Sixty-eight percent of Italians, fueled by often inflammatory attacks by the new rightwing government, want to see all of the country's 150,000 Gypsies — many of them Italian citizens — expelled, an opinion poll showed.
The survey, published as mobs in Naples burned down Gypsy camps last week, revealed that the majority also wanted all Gypsy camps in Italy to be demolished.
About 70,000 Gypsies in Italy hold Italian passports, including about 30,000 descended from 15th-century Gypsy settlers in the country. The remainder have arrived since, many fleeing the Balkans during the 1990s.
Another 10,000 Gypsies came from Romania after it joined the EU in January last year, said EveryOne, an Italian human-rights organization.
Romanians were among the 268 immigrants rounded up in a nationwide police crackdown on prostitution and drug dealing this week, after new Prime Minister Silvio Berlusconi’s likening of foreign criminals to “an army of evil.”
But Romanian officials have sought to distinguish between the Romanians and Romanian Gypsies entering Italy.
Flavio Tosi, the mayor of Verona and a member of the anti- immigrant Northern League party, said his city had the biggest Romanian community in Italy, 7,000 strong, “working as builders, artisans and domestics. And they themselves say the Roma [Gypsies] are a problem,” he said.

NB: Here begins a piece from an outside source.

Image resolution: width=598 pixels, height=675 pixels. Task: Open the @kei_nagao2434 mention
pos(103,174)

In a second poll, 81 percent of Italian respondents said they found all Gypsies, Romanian or not, “barely likeable or not likeable at all,” a greater number than the 61 percent who said they felt the same way about non-Gypsy Romanians.

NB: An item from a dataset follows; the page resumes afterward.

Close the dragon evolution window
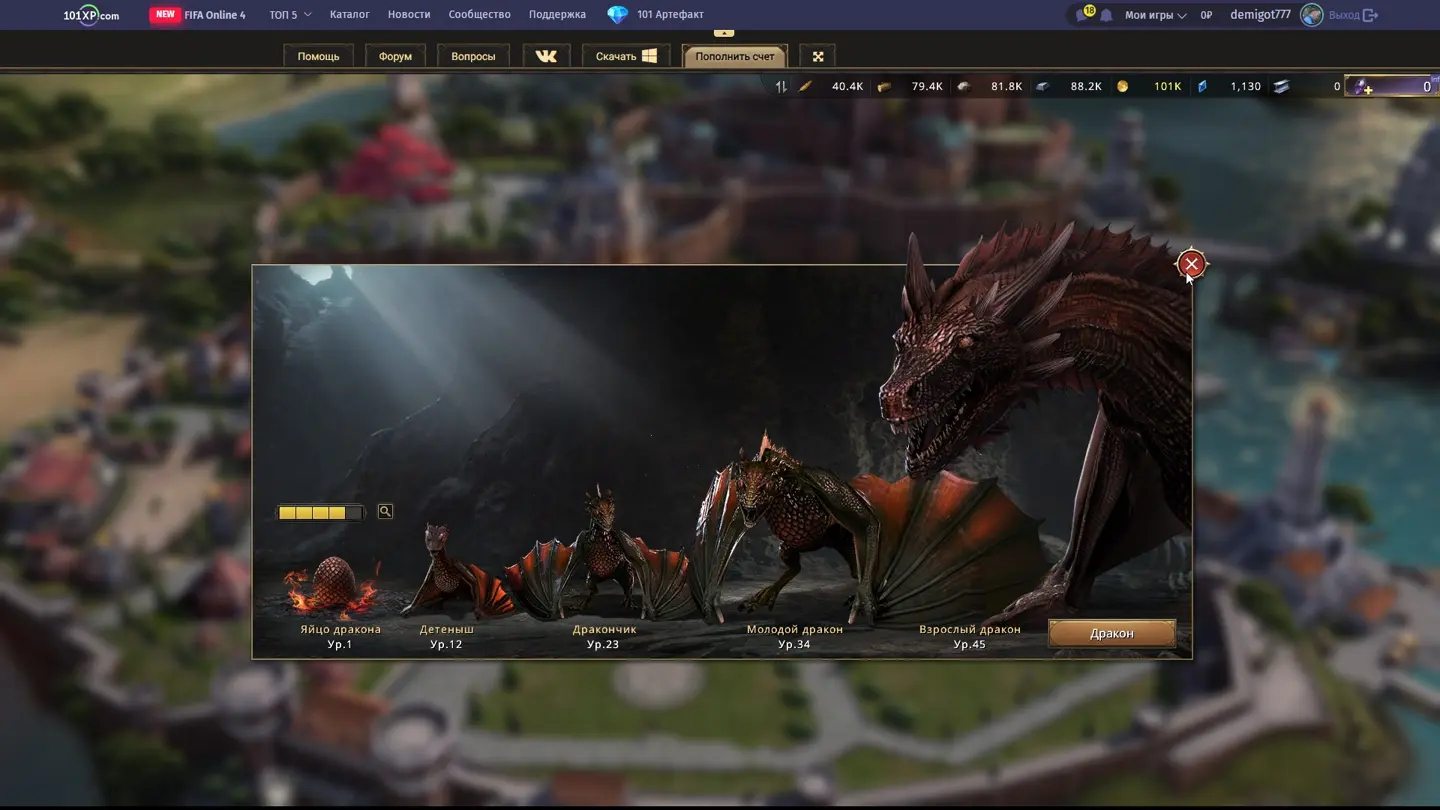1440x810 pixels. (1191, 264)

Young Neapolitans who threw Molotov cocktails into a Naples Gypsy camp last week, after a girl was accused of trying to abduct a baby, bragged that they were undertaking “ethnic cleansing.” A UN spokeswoman compared the scenes to the forced migration of Gypsies from the Balkans. “We never thought we’d see such images in Italy,” Laura Boldrini said.
“This hostility is a result of the generally inflammatory language of the current government, as well as the previous one,” said EveryOne director Matteo Pegoraro. “Italian football stars at Milan teams assumed to have Gypsy heritage, such as Andrea Pirlo, are now also the subject of threatening chants.”
Commenting on the attacks in Naples, Umberto Bossi, the head of the Northern League party said: “People are going to do what the political class cannot.”
Defense Minister Ignazio La Russa said yesterday he would consider deploying soldiers to the streets to help fight crime, while a group of Bosnian Gypsies in Rome said they were mounting night guard patrols of their camp to defend against vigilante attacks.
Europe’s leading human rights watchdog urged the government to prevent attacks on Roma communities.